Que nos lecteurs veuillent bien nous pardonner mais nous avons jugé utile voire nécessaire de nous intéresser de plus près à ce qu’il est convenu d’appeler l’« affaire Plantin ». On trouvera donc dans ce numéro 5 à la pagination réduite une chronologie succincte de cette affaire. Nous avons limité les commentaires au minimum et avons préféré nous en tenir aux faits, laissant s’exprimer autant que possible les principaux acteurs de cette affaire et plus particulièrement les innombrables tâcherons de la délation, de la censure et du totalitarisme. Ne nous y trompons pas en effet, nous sommes ici au coeur d’une tentative de censure totalitaire assez stupéfiante. Non contents d’avoir réussi à faire voter une loi qui institue une vérité officielle en matière d’histoire et d’être parvenus à interdire, sous des motifs fallacieux et en vue de leur disparition, des revues d’histoire dont le contenu leur déplaisait, certains individus et organisations totalitaires ennemis des libertés publiques essentielles voudraient à présent interdire que les titres mêmes de ces revues soient mentionnés. Aucun « intellectuel » n’y trouve à redire, à une ou deux exceptions près.

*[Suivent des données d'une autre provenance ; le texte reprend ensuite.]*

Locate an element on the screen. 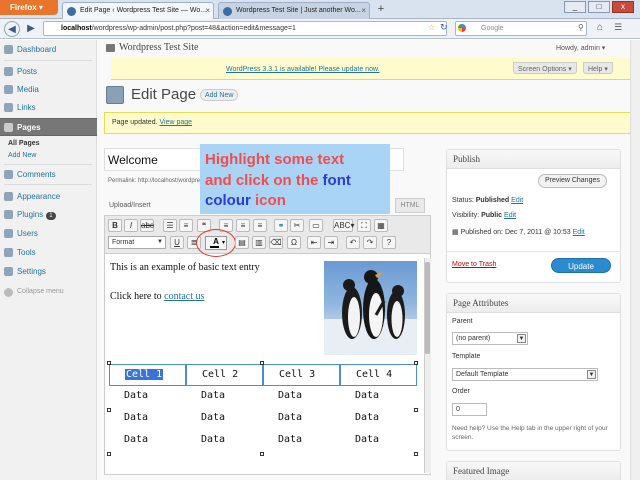 The width and height of the screenshot is (640, 480). collapse-menu: Collapse menu is located at coordinates (48, 292).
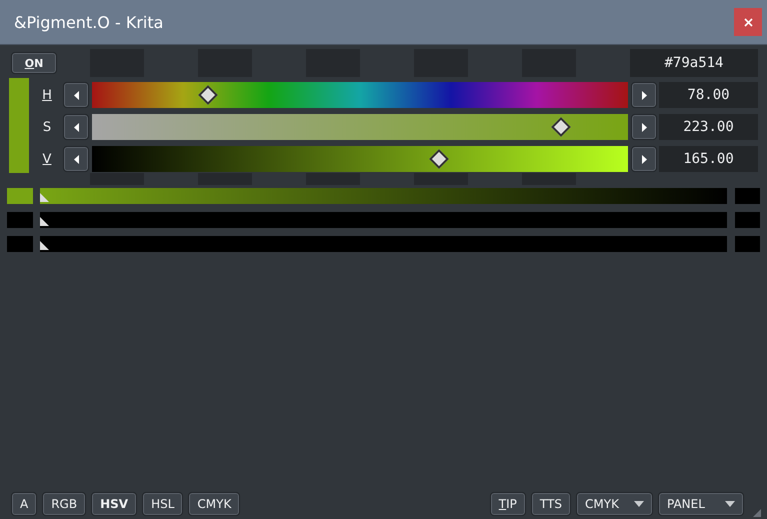 This screenshot has width=767, height=519. Describe the element at coordinates (550, 504) in the screenshot. I see `toolbar-button: TTS` at that location.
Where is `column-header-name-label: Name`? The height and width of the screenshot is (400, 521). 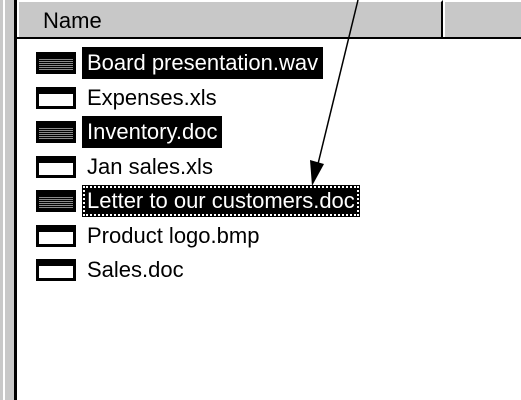
column-header-name-label: Name is located at coordinates (72, 20).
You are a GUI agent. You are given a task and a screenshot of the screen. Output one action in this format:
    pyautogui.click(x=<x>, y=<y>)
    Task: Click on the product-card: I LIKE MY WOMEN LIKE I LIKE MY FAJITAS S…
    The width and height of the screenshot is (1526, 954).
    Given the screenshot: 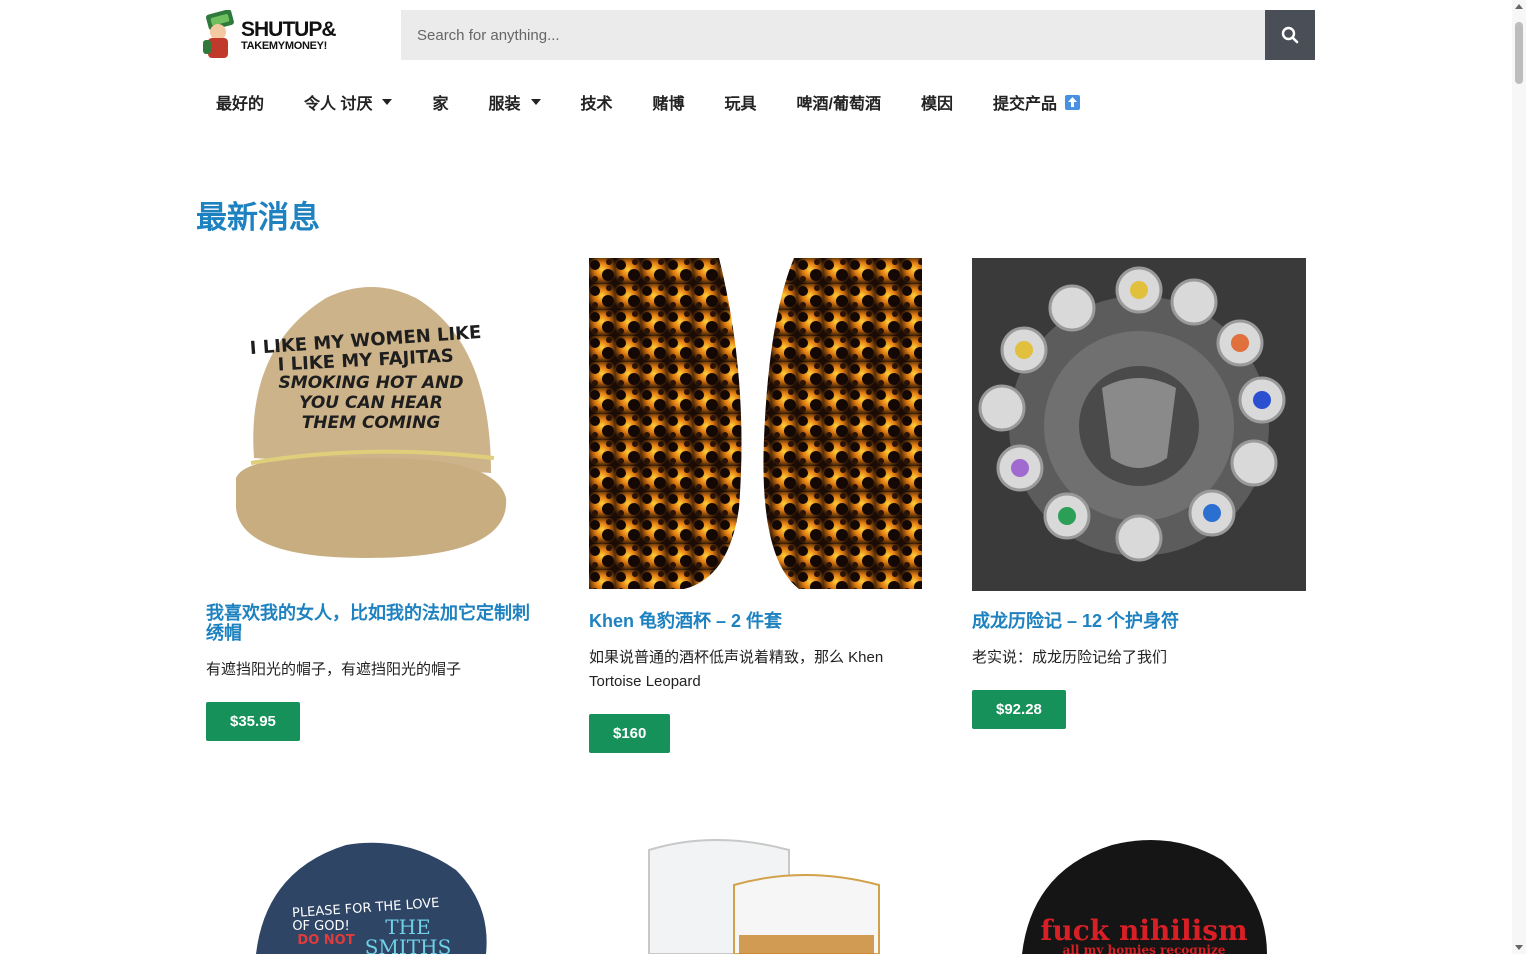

Et la justice a suivi comme un seul homme, si l’on peut dire, allant jusqu’à reprendre dans le texte d’un jugement les arguments spécieux d’un ahurissant rapport concocté par un obscur et anonyme fonctionnaire des Renseignements généraux de Lyon sur la revue Akribeia. Nous répliquons ici sur quelques points à ce texte grotesque.
Il nous a paru indispensable ensuite de reproduire deux textes de loi : le décret du 6 mai 1939 (autrement dit l’article 14 [sur les « journaux et écrits périodiques étrangers »] de la loi du 29 juillet 1881 « sur la liberté de la presse » [sic]) et le texte intégral de la loi du 16 juillet 1949 « sur les publications destinées à la jeunesse » (plus la version de l’article 14 en 1949 et en 1958). Les lecteurs pourront ainsi prendre connaissance du texte du Code pénal en vertu duquel le responsable de la revue Akribeia a été poursuivi.
Vient ensuite le plat de résistance de ce numéro 5 : la liste de plus de 6 000 publications interdites en France depuis 1950. Pour être exact, nous avons publié deux listes : tout d’abord les quelque 1 750 ouvrages ou revues totalement interdits de circulation, de diffusion et de vente en vertu du décret du 6 mai 1939 ; ensuite les 4 350 titres, au moins, ayant fait l’objet d’une ou de plusieurs interdictions en application de la loi du 16juillet 1949. Pour être complet sur les différentes interdictions de livres en France depuis 1945, nous aurions dû parler des publications interdites pendant la guerre d’Algérie et de tous les procès qui ont entraîné le retrait de la vente de maints ouvrages pour les raisons les plus diverses (ainsi, récemment, l’ouvrage du docteur Claude Gubler sur François Mitterrand, Le Grand Secret). Il a bien fallu nous borner.
Nous donnons ensuite une courte bibliographie autour du sujet de la censure, de son histoire et de ses mécanismes. Certains textes sont vraiment dignes d’intérêt et méritent d’être lus. Avis à ceux qui souhaiteraient approfondir leurs connaissances en matière de censure.
Pour finir, on pourra se remettre en mémoire quelques repères chronologiques révisionnistes de l’année 1998 et lire un compte rendu rédigé par Robert Faurisson sur un ouvrage traitant d’un mythe de la seconde guerre mondiale – les avions italiens bombardant des civils français en juin 1940 – ainsi que les classiques notes de lecture.

La Rédaction.


Akribeia, n° 5, octobre 1999, p. 5-6.